Un champ de soja est inspecté dans le cadre d’une enquête visant à déterminer si le désherbant Dicamba a dérivé de l’endroit où il a été pulvérisé, à Arlington (Etats-Unis), le 2 août 2018.  TOM POLANSEK/REUTERS

Les Vingt-Sept ne sont pas parvenus, lundi 11 décembre, à l’occasion d’une réunion à Bruxelles de leurs ministres de l’agriculture, à s’entendre sur la manière dont les cultures issues des « nouvelles techniques génomiques » (NGT), parfois qualifiées de « nouveaux OGM [organismes génétiquement modifiés] », doivent être encadrées. La Commission avait mis une proposition législative sur la table, le 5 juillet, avec l’objectif de favoriser le développement de ces plantes dont le matériel génétique a pu être modifié sans qu’un gène d’une espèce différente ait été introduit, au contraire des OGM de première génération. Bruxelles juge en effet que l’Union européenne (UE) a pris du retard, notamment par rapport aux Etats-Unis, en raison d’un jugement de la Cour de justice de l’UE de 2018 qui assimile toutes les cultures issues des NGT à des OGM et les soumet donc à des règles strictes.

La Commission propose de définir deux catégories de NGT. Les premières, ayant subi un nombre limité de mutations, pourraient être « considérées comme équivalentes aux plantes conventionnelles ». Elles ne seraient ainsi pas soumises à une évaluation des risques sanitaires et environnementaux, pas plus qu’à des obligations de traçabilité et d’étiquetage. Les secondes, obtenues par des croisements entre espèces « non interfécondes », resteraient soumises, pour l’essentiel, à la législation propre aux OGM. Aucun produit issu des NGT ne pourrait être labellisé « bio ».
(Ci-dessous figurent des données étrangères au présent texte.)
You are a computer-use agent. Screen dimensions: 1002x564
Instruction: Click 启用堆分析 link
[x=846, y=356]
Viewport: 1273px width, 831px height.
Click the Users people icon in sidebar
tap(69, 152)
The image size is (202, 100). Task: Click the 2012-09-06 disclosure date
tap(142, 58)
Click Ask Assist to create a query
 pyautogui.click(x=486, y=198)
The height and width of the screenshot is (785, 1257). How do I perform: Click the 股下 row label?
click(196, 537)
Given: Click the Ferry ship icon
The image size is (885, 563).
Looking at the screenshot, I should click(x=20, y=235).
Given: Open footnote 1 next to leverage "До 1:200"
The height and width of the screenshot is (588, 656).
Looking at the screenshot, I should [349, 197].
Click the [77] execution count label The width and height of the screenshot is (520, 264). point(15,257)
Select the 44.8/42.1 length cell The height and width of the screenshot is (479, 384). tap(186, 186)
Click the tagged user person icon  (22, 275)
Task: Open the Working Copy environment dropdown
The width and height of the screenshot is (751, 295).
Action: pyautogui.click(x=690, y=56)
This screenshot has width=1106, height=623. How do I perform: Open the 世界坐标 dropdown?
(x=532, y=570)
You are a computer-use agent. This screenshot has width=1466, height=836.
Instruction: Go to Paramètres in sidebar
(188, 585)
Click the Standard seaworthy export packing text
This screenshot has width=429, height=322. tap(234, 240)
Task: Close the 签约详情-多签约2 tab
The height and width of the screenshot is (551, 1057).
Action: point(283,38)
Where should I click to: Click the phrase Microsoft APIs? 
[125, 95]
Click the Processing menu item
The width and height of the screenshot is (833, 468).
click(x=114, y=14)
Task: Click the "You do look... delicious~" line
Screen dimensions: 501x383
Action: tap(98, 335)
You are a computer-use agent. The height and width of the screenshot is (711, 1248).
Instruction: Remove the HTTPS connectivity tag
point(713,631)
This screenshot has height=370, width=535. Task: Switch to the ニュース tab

Dès le début, le texte de la Commission a provoqué d’intenses débats. Le compromis actuel a permis d’assurer le soutien de Paris. Ainsi, il exclut de déréguler les plantes tolérantes aux herbicides. « On a aussi obtenu un meilleur équilibre en matière de protection des brevets entre les petits producteurs et les entreprises », assure un diplomate.

Pas de majorité qualifiée

La France a également fait ajouter une « réserve » pour que soient prises en compte, quand elles seront publiées, les conclusions d’un avis à venir de l’Agence nationale de sécurité sanitaire de l’alimentation, de l’environnement et du travail (Anses). Cette dernière devrait y établir les conditions dans lesquelles des plantes issues des NGT pourraient, ou non, être considérées comme équivalentes à des plantes conventionnelles.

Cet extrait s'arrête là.